WRITTEN TASK —
Rewrite every line of the entries below as a JSON list of strings, one string per line, leaving out blank lines.

DATASET RECORDS —

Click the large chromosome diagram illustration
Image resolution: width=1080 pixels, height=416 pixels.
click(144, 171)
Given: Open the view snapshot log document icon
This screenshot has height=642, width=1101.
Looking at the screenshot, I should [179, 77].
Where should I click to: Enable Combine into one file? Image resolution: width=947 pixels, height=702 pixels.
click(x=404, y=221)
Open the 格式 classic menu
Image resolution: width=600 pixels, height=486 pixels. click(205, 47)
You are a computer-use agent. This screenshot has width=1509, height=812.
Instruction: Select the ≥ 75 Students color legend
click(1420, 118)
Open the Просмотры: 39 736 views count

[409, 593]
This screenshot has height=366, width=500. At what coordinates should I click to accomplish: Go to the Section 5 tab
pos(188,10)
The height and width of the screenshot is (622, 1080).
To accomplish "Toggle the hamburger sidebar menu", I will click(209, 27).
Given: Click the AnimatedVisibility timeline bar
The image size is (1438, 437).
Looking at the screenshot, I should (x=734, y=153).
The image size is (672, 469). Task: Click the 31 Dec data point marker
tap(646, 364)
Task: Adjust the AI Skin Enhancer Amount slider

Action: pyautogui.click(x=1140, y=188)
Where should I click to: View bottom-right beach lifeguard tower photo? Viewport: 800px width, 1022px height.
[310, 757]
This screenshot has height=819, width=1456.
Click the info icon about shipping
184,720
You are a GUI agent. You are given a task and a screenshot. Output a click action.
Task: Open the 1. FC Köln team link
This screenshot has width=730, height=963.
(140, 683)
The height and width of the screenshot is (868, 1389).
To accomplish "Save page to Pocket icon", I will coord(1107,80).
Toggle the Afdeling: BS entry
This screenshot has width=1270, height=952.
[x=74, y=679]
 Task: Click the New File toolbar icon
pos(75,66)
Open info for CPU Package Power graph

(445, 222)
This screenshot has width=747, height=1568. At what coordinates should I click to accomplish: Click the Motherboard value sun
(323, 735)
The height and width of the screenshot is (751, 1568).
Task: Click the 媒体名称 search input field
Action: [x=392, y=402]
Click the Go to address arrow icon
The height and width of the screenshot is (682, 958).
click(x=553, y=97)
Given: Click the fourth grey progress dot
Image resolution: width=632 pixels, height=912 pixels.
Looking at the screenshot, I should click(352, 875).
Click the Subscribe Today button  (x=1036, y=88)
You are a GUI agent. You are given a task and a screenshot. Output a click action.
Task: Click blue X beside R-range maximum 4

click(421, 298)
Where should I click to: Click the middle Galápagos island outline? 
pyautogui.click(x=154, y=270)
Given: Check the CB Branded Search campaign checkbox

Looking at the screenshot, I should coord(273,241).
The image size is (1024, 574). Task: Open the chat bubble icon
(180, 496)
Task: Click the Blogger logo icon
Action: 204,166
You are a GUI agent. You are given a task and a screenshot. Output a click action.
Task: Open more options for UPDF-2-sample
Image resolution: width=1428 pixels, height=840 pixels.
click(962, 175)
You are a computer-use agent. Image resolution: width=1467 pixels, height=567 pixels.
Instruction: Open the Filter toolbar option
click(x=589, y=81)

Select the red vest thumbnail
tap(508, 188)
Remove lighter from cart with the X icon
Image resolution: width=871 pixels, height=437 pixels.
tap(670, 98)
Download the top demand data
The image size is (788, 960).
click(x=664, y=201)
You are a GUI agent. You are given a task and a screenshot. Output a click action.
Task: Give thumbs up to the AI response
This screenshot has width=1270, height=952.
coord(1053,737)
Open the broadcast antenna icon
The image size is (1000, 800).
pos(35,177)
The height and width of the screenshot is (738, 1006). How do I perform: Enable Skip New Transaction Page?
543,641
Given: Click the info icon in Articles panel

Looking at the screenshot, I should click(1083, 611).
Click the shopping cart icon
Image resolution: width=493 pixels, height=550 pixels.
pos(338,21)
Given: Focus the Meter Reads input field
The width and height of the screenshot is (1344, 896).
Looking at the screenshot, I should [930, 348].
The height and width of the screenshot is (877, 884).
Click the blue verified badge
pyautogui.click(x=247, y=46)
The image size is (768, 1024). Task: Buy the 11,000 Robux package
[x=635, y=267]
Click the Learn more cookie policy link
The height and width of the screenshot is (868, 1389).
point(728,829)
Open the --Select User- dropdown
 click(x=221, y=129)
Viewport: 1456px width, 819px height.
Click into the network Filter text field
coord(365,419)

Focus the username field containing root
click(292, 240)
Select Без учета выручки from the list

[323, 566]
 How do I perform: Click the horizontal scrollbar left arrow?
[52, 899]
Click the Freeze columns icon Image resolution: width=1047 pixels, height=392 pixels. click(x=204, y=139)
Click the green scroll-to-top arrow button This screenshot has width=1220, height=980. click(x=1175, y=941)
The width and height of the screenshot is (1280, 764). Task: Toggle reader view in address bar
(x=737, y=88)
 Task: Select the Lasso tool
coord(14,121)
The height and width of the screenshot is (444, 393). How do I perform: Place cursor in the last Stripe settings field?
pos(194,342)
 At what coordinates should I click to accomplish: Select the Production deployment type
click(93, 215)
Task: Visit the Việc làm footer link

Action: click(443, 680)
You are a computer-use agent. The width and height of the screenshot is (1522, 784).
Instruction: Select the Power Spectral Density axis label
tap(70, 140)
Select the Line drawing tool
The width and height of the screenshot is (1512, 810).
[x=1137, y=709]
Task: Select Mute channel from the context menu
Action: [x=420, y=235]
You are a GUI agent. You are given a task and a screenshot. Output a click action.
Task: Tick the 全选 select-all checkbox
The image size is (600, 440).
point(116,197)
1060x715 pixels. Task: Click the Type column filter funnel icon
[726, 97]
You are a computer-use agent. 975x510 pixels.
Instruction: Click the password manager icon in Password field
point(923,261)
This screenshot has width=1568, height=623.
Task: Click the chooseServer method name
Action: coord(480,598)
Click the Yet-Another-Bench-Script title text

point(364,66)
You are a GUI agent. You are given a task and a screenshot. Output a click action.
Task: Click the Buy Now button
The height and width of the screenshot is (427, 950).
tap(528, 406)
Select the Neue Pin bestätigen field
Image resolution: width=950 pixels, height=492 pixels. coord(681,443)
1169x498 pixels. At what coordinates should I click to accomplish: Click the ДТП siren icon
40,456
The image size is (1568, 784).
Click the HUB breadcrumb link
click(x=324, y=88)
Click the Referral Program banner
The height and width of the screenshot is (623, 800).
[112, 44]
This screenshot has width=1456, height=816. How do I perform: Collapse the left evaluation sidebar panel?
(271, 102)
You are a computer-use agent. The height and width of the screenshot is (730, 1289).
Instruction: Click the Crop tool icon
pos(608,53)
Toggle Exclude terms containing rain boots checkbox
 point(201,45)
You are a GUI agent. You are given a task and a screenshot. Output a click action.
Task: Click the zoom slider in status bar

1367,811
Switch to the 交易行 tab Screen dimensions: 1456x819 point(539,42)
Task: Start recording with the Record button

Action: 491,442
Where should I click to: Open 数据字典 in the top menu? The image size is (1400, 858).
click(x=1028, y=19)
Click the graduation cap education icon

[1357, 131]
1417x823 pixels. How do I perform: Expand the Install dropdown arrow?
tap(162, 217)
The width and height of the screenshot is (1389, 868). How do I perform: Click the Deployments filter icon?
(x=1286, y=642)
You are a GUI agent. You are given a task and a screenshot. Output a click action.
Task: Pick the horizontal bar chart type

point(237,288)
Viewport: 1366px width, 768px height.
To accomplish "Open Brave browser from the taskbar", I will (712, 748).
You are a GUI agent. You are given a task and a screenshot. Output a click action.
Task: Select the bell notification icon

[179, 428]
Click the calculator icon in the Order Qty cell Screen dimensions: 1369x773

SOLVED PROBLEM —
[
  "Click the large chromosome diagram illustration",
  "Image resolution: width=1080 pixels, height=416 pixels.",
  "click(144, 171)",
  "Given: Open the view snapshot log document icon",
  "This screenshot has height=642, width=1101.",
  "Looking at the screenshot, I should [179, 77].",
  "Where should I click to: Enable Combine into one file? Image resolution: width=947 pixels, height=702 pixels.",
  "click(x=404, y=221)",
  "Open the 格式 classic menu",
  "Image resolution: width=600 pixels, height=486 pixels. click(205, 47)",
  "You are a computer-use agent. This screenshot has width=1509, height=812.",
  "Instruction: Select the ≥ 75 Students color legend",
  "click(1420, 118)",
  "Open the Просмотры: 39 736 views count",
  "[409, 593]",
  "This screenshot has height=366, width=500. At what coordinates should I click to accomplish: Go to the Section 5 tab",
  "pos(188,10)",
  "The height and width of the screenshot is (622, 1080).",
  "To accomplish \"Toggle the hamburger sidebar menu\", I will click(209, 27).",
  "Given: Click the AnimatedVisibility timeline bar",
  "The image size is (1438, 437).",
  "Looking at the screenshot, I should (x=734, y=153).",
  "The image size is (672, 469). Task: Click the 31 Dec data point marker",
  "tap(646, 364)",
  "Task: Adjust the AI Skin Enhancer Amount slider",
  "Action: pyautogui.click(x=1140, y=188)",
  "Where should I click to: View bottom-right beach lifeguard tower photo? Viewport: 800px width, 1022px height.",
  "[310, 757]",
  "This screenshot has height=819, width=1456.",
  "Click the info icon about shipping",
  "184,720",
  "You are a GUI agent. You are given a task and a screenshot. Output a click action.",
  "Task: Open the 1. FC Köln team link",
  "This screenshot has width=730, height=963.",
  "(140, 683)",
  "The height and width of the screenshot is (868, 1389).",
  "To accomplish \"Save page to Pocket icon\", I will coord(1107,80).",
  "Toggle the Afdeling: BS entry",
  "This screenshot has width=1270, height=952.",
  "[x=74, y=679]",
  " Task: Click the New File toolbar icon",
  "pos(75,66)",
  "Open info for CPU Package Power graph",
  "(445, 222)",
  "This screenshot has width=747, height=1568. At what coordinates should I click to accomplish: Click the Motherboard value sun",
  "(323, 735)",
  "The height and width of the screenshot is (751, 1568).",
  "Task: Click the 媒体名称 search input field",
  "Action: [x=392, y=402]",
  "Click the Go to address arrow icon",
  "The height and width of the screenshot is (682, 958).",
  "click(x=553, y=97)",
  "Given: Click the fourth grey progress dot",
  "Image resolution: width=632 pixels, height=912 pixels.",
  "Looking at the screenshot, I should click(352, 875).",
  "Click the Subscribe Today button  (x=1036, y=88)",
  "You are a GUI agent. You are given a task and a screenshot. Output a click action.",
  "Task: Click blue X beside R-range maximum 4",
  "click(421, 298)",
  "Where should I click to: Click the middle Galápagos island outline? ",
  "pyautogui.click(x=154, y=270)",
  "Given: Check the CB Branded Search campaign checkbox",
  "Looking at the screenshot, I should coord(273,241).",
  "The image size is (1024, 574). Task: Open the chat bubble icon",
  "(180, 496)",
  "Task: Click the Blogger logo icon",
  "Action: 204,166",
  "You are a GUI agent. You are given a task and a screenshot. Output a click action.",
  "Task: Open more options for UPDF-2-sample",
  "Image resolution: width=1428 pixels, height=840 pixels.",
  "click(962, 175)",
  "You are a computer-use agent. Image resolution: width=1467 pixels, height=567 pixels.",
  "Instruction: Open the Filter toolbar option",
  "click(x=589, y=81)",
  "Select the red vest thumbnail",
  "tap(508, 188)",
  "Remove lighter from cart with the X icon",
  "Image resolution: width=871 pixels, height=437 pixels.",
  "tap(670, 98)",
  "Download the top demand data",
  "The image size is (788, 960).",
  "click(x=664, y=201)",
  "You are a GUI agent. You are given a task and a screenshot. Output a click action.",
  "Task: Give thumbs up to the AI response",
  "This screenshot has width=1270, height=952.",
  "coord(1053,737)",
  "Open the broadcast antenna icon",
  "The image size is (1000, 800).",
  "pos(35,177)",
  "The height and width of the screenshot is (738, 1006). How do I perform: Enable Skip New Transaction Page?",
  "543,641",
  "Given: Click the info icon in Articles panel",
  "Looking at the screenshot, I should click(1083, 611).",
  "Click the shopping cart icon",
  "Image resolution: width=493 pixels, height=550 pixels.",
  "pos(338,21)",
  "Given: Focus the Meter Reads input field",
  "The width and height of the screenshot is (1344, 896).",
  "Looking at the screenshot, I should [930, 348].",
  "The height and width of the screenshot is (877, 884).",
  "Click the blue verified badge",
  "pyautogui.click(x=247, y=46)",
  "The image size is (768, 1024). Task: Buy the 11,000 Robux package",
  "[x=635, y=267]",
  "Click the Learn more cookie policy link",
  "The height and width of the screenshot is (868, 1389).",
  "point(728,829)",
  "Open the --Select User- dropdown",
  " click(x=221, y=129)",
  "Viewport: 1456px width, 819px height.",
  "Click into the network Filter text field",
  "coord(365,419)",
  "Focus the username field containing root",
  "click(292, 240)",
  "Select Без учета выручки from the list",
  "[323, 566]",
  " How do I perform: Click the horizontal scrollbar left arrow?",
  "[52, 899]",
  "Click the Freeze columns icon Image resolution: width=1047 pixels, height=392 pixels. click(x=204, y=139)",
  "Click the green scroll-to-top arrow button This screenshot has width=1220, height=980. click(x=1175, y=941)",
  "The width and height of the screenshot is (1280, 764). Task: Toggle reader view in address bar",
  "(x=737, y=88)",
  " Task: Select the Lasso tool",
  "coord(14,121)",
  "The height and width of the screenshot is (444, 393). How do I perform: Place cursor in the last Stripe settings field?",
  "pos(194,342)",
  " At what coordinates should I click to accomplish: Select the Production deployment type",
  "click(93, 215)",
  "Task: Visit the Việc làm footer link",
  "Action: click(443, 680)",
  "You are a computer-use agent. The width and height of the screenshot is (1522, 784).",
  "Instruction: Select the Power Spectral Density axis label",
  "tap(70, 140)",
  "Select the Line drawing tool",
  "The width and height of the screenshot is (1512, 810).",
  "[x=1137, y=709]",
  "Task: Select Mute channel from the context menu",
  "Action: [x=420, y=235]",
  "You are a GUI agent. You are given a task and a screenshot. Output a click action.",
  "Task: Tick the 全选 select-all checkbox",
  "The image size is (600, 440).",
  "point(116,197)",
  "1060x715 pixels. Task: Click the Type column filter funnel icon",
  "[726, 97]",
  "You are a computer-use agent. 975x510 pixels.",
  "Instruction: Click the password manager icon in Password field",
  "point(923,261)",
  "This screenshot has width=1568, height=623.",
  "Task: Click the chooseServer method name",
  "Action: coord(480,598)",
  "Click the Yet-Another-Bench-Script title text",
  "point(364,66)",
  "You are a GUI agent. You are given a task and a screenshot. Output a click action.",
  "Task: Click the Buy Now button",
  "The height and width of the screenshot is (427, 950).",
  "tap(528, 406)",
  "Select the Neue Pin bestätigen field",
  "Image resolution: width=950 pixels, height=492 pixels. coord(681,443)",
  "1169x498 pixels. At what coordinates should I click to accomplish: Click the ДТП siren icon",
  "40,456",
  "The image size is (1568, 784).",
  "Click the HUB breadcrumb link",
  "click(x=324, y=88)",
  "Click the Referral Program banner",
  "The height and width of the screenshot is (623, 800).",
  "[112, 44]",
  "This screenshot has width=1456, height=816. How do I perform: Collapse the left evaluation sidebar panel?",
  "(271, 102)",
  "You are a computer-use agent. The height and width of the screenshot is (730, 1289).",
  "Instruction: Click the Crop tool icon",
  "pos(608,53)",
  "Toggle Exclude terms containing rain boots checkbox",
  " point(201,45)",
  "You are a GUI agent. You are given a task and a screenshot. Output a click action.",
  "Task: Click the zoom slider in status bar",
  "1367,811",
  "Switch to the 交易行 tab Screen dimensions: 1456x819 point(539,42)",
  "Task: Start recording with the Record button",
  "Action: 491,442",
  "Where should I click to: Open 数据字典 in the top menu? The image size is (1400, 858).",
  "click(x=1028, y=19)",
  "Click the graduation cap education icon",
  "[1357, 131]",
  "1417x823 pixels. How do I perform: Expand the Install dropdown arrow?",
  "tap(162, 217)",
  "The width and height of the screenshot is (1389, 868). How do I perform: Click the Deployments filter icon?",
  "(x=1286, y=642)",
  "You are a GUI agent. You are given a task and a screenshot. Output a click action.",
  "Task: Pick the horizontal bar chart type",
  "point(237,288)",
  "Viewport: 1366px width, 768px height.",
  "To accomplish \"Open Brave browser from the taskbar\", I will (712, 748).",
  "You are a GUI agent. You are given a task and a screenshot. Output a click action.",
  "Task: Select the bell notification icon",
  "[179, 428]",
  "Click the calculator icon in the Order Qty cell Screen dimensions: 1369x773"
]